Le Conseil d’État a déduit de ces dispositions que « tout établissement d’enseignement supérieur doit veiller à la fois à l’exercice des libertés d’expression et de réunion des usagers du service public de l’enseignement supérieur et au maintien de l’ordre dans les locaux comme à l’indépendance intellectuelle et scientifique de l’établissement, dans une perspective d’expression du pluralisme des opinions (CE, ord., 7 mars 2011, n° 347171 ; CE, ord., 6 mai 2024, n° 494003). Dans l’affaire jugée le 6 mai 2024, où était en cause l’organisation d’une réunion consacrée à la situation à Gaza, le Conseil d’État a en particulier précisé que « la liberté d'expression et de réunion dans l'enceinte de l'établissement (…) ne saurait permettre des manifestations qui, par leur nature, iraient au-delà de la mission de l'établissement, perturberaient le déroulement des activités d'enseignement et de recherche, troubleraient le fonctionnement normal du service public ou risqueraient de porter atteinte à l'ordre public. Il incombe aux autorités compétentes de l'université, en vue de donner ou de refuser la mise à disposition d'une salle, de prendre toutes mesures nécessaires pour à la fois veiller au respect des libertés dans l'établissement, assurer l'indépendance de celui-ci de toute emprise politique ou idéologique et maintenir l'ordre dans ses locaux, aux fins de concilier l'exercice de ces pouvoirs avec le respect des principes rappelés ci-dessus. ».
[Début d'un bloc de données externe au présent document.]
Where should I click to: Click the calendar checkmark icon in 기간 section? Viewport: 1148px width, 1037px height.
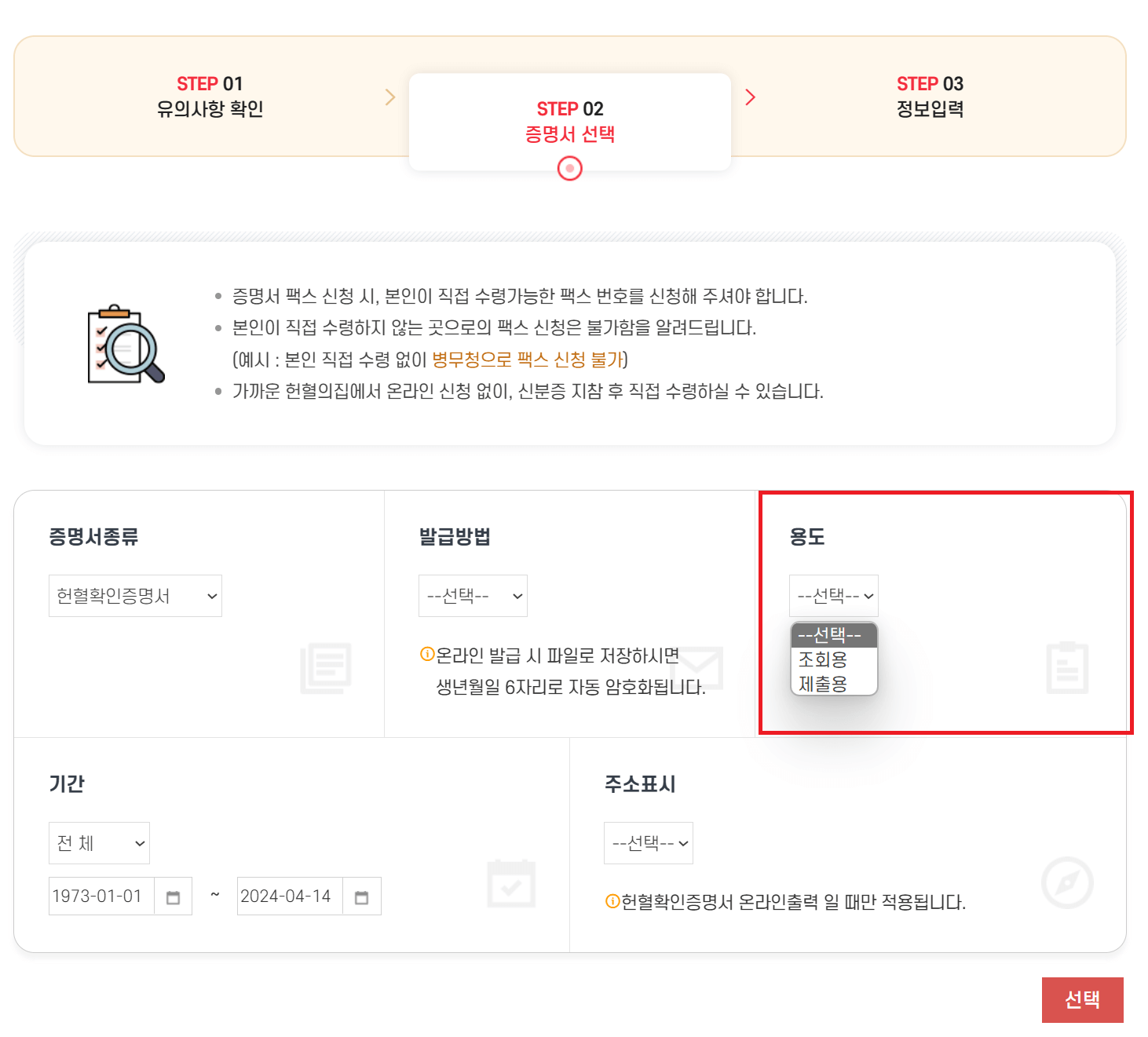pyautogui.click(x=511, y=883)
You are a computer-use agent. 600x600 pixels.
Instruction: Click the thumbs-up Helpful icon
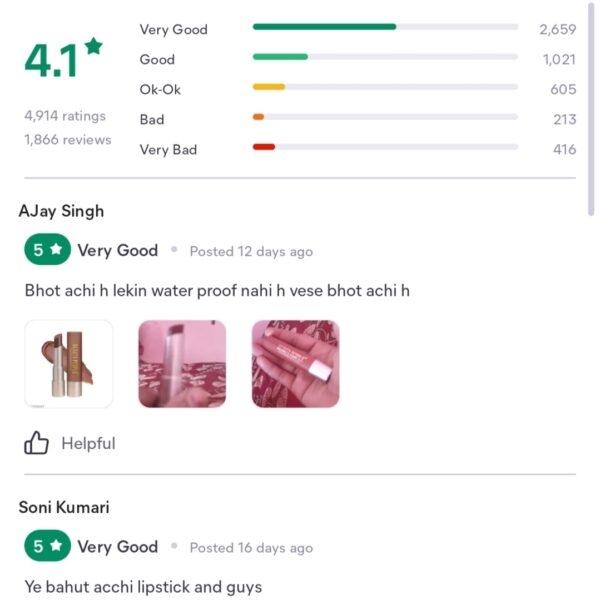[36, 443]
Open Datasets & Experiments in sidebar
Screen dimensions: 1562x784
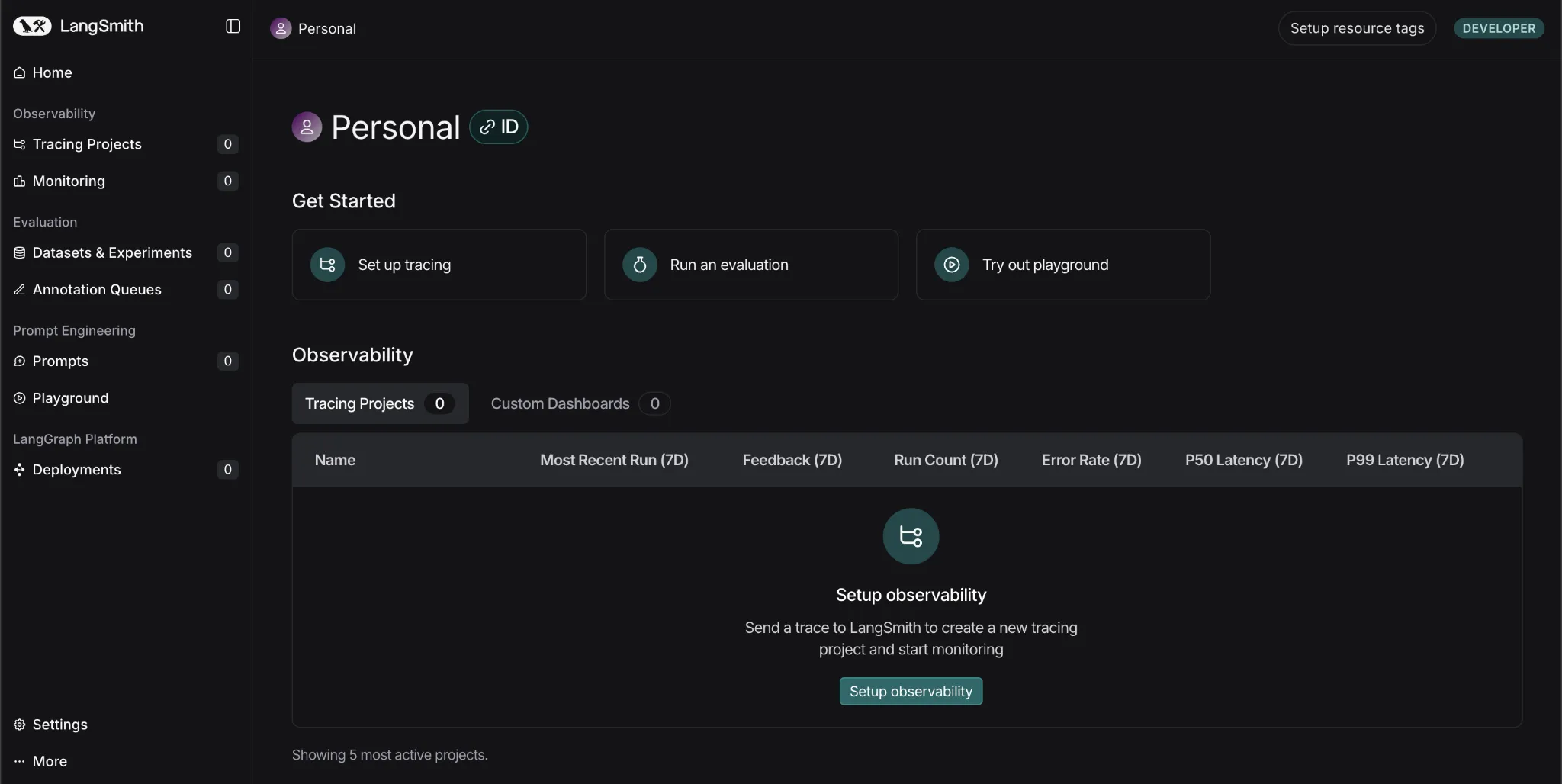point(112,252)
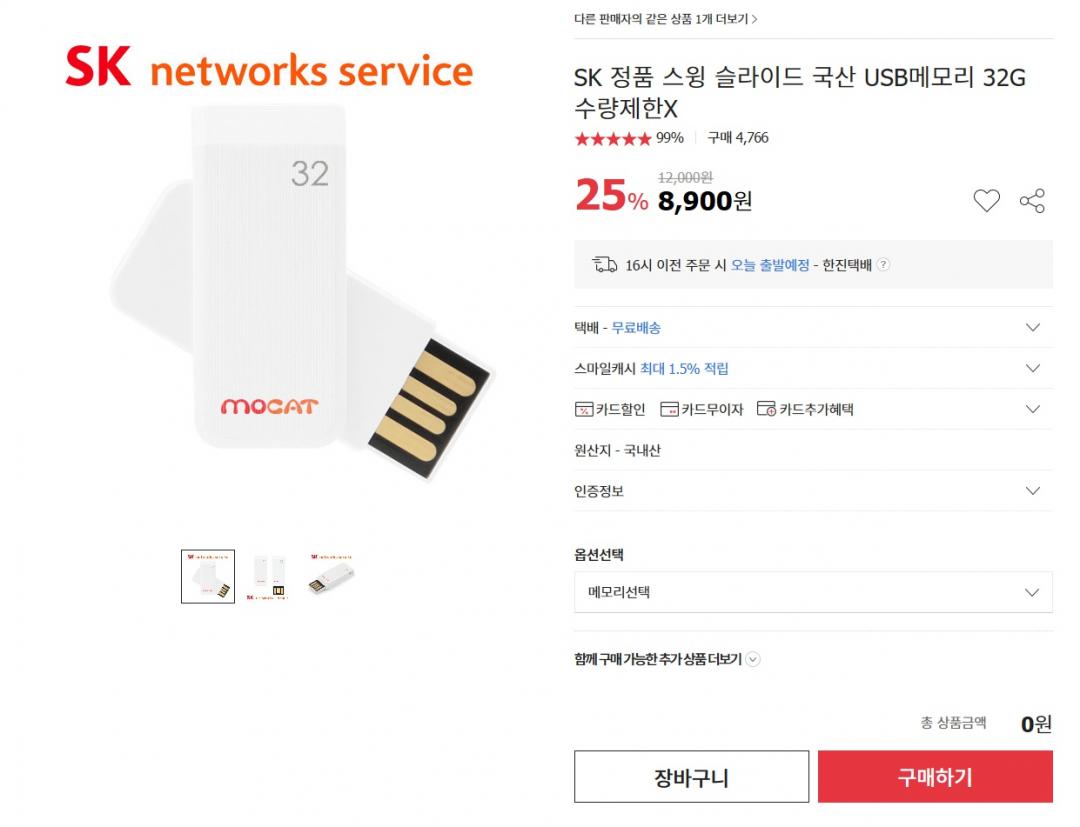Click the 카드무이자 interest-free card icon
This screenshot has width=1080, height=827.
[x=669, y=409]
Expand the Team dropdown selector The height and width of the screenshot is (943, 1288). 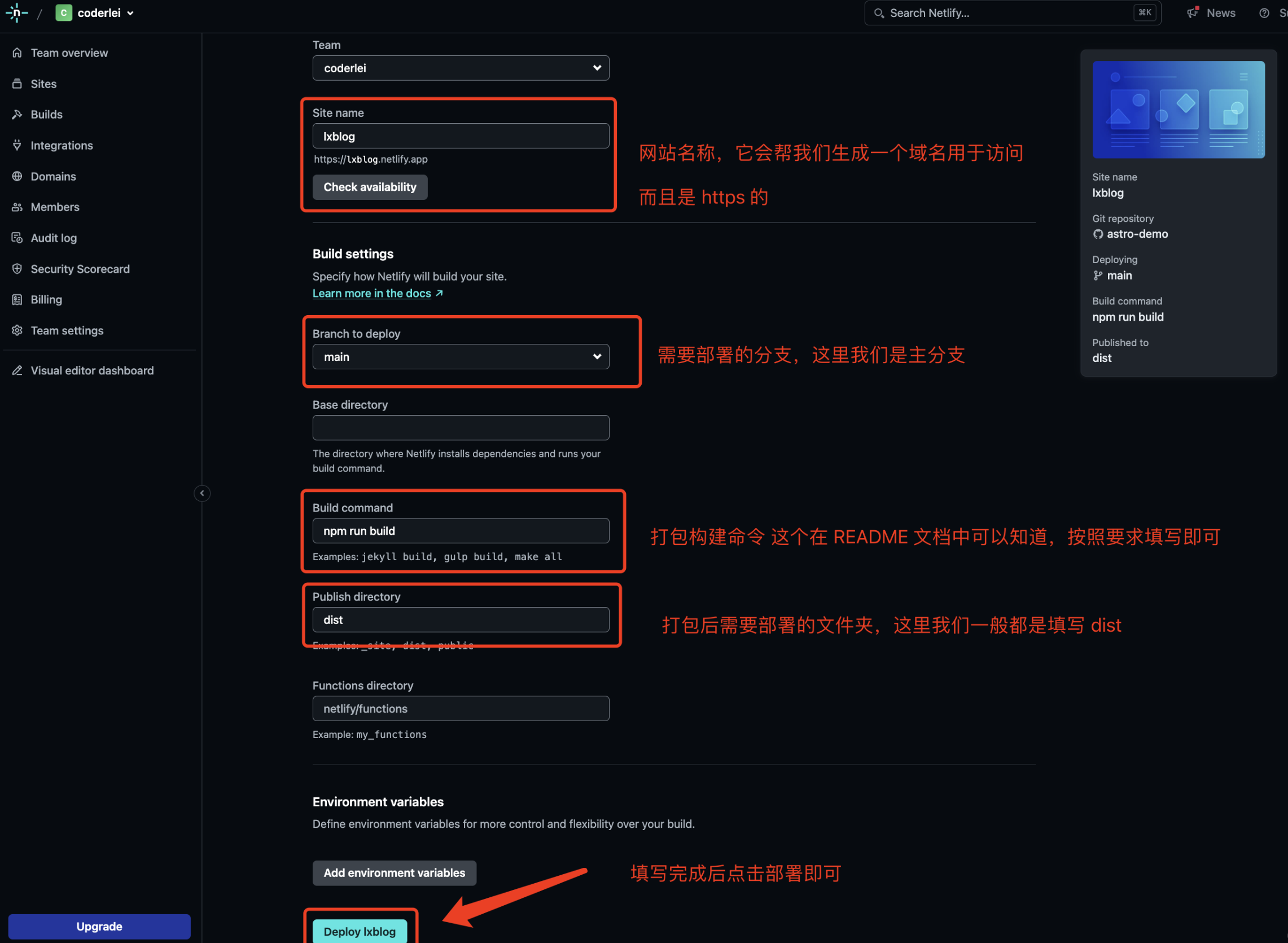coord(460,67)
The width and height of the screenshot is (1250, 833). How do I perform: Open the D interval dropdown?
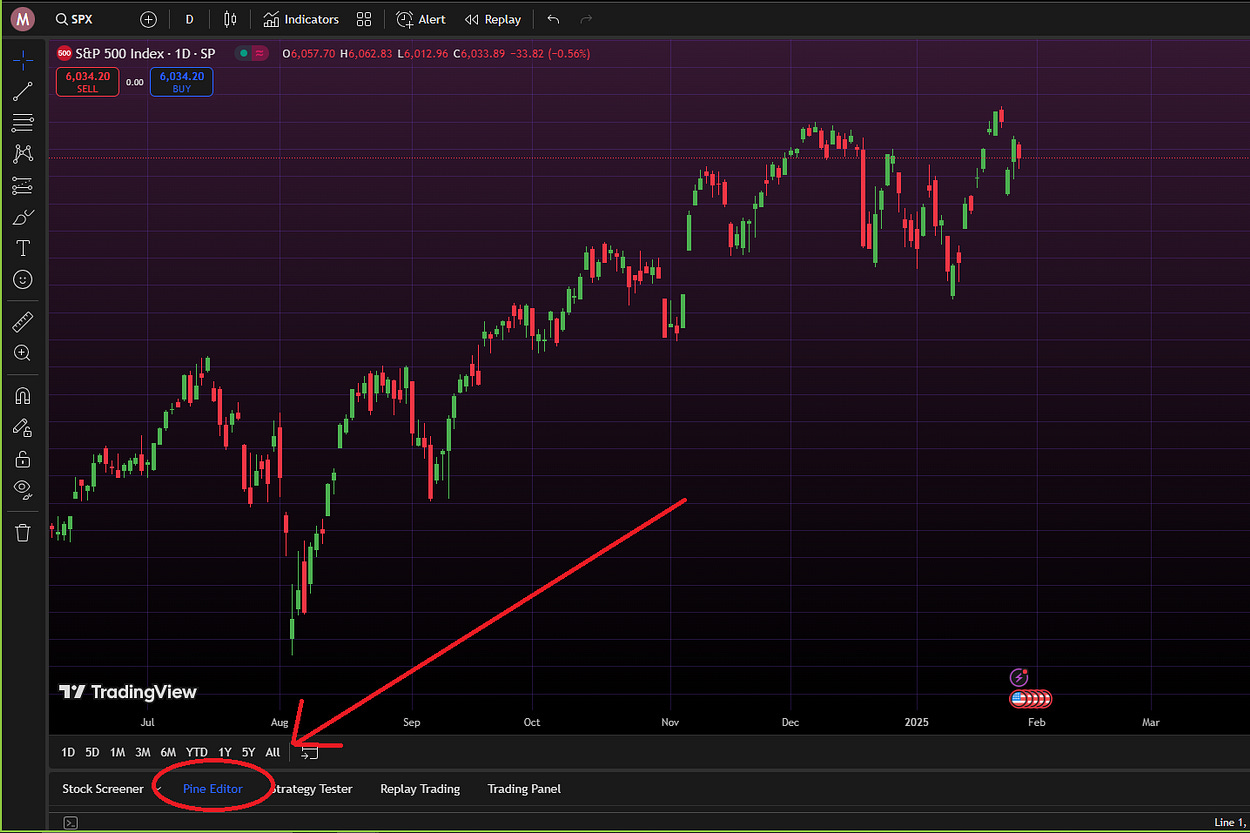pos(189,19)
Le collège de déontologie considère que le cadre ainsi tracé par la jurisprudence fournit aux établissements d’enseignement supérieur un guide qui doit permettre aux chefs d’établissement d’exercer leurs responsabilités, notamment leur pouvoir de police, lorsqu’ils sont saisis de demandes tendant à l’organisation de débats publics. Afin de mettre à leur disposition un cadre juridique plus directement accessible que les décisions de jurisprudence, il estime que les règles qui en découlent pourraient utilement être rappelées dans les règlements intérieurs des établissements.

3. Le présent avis sera rendu public.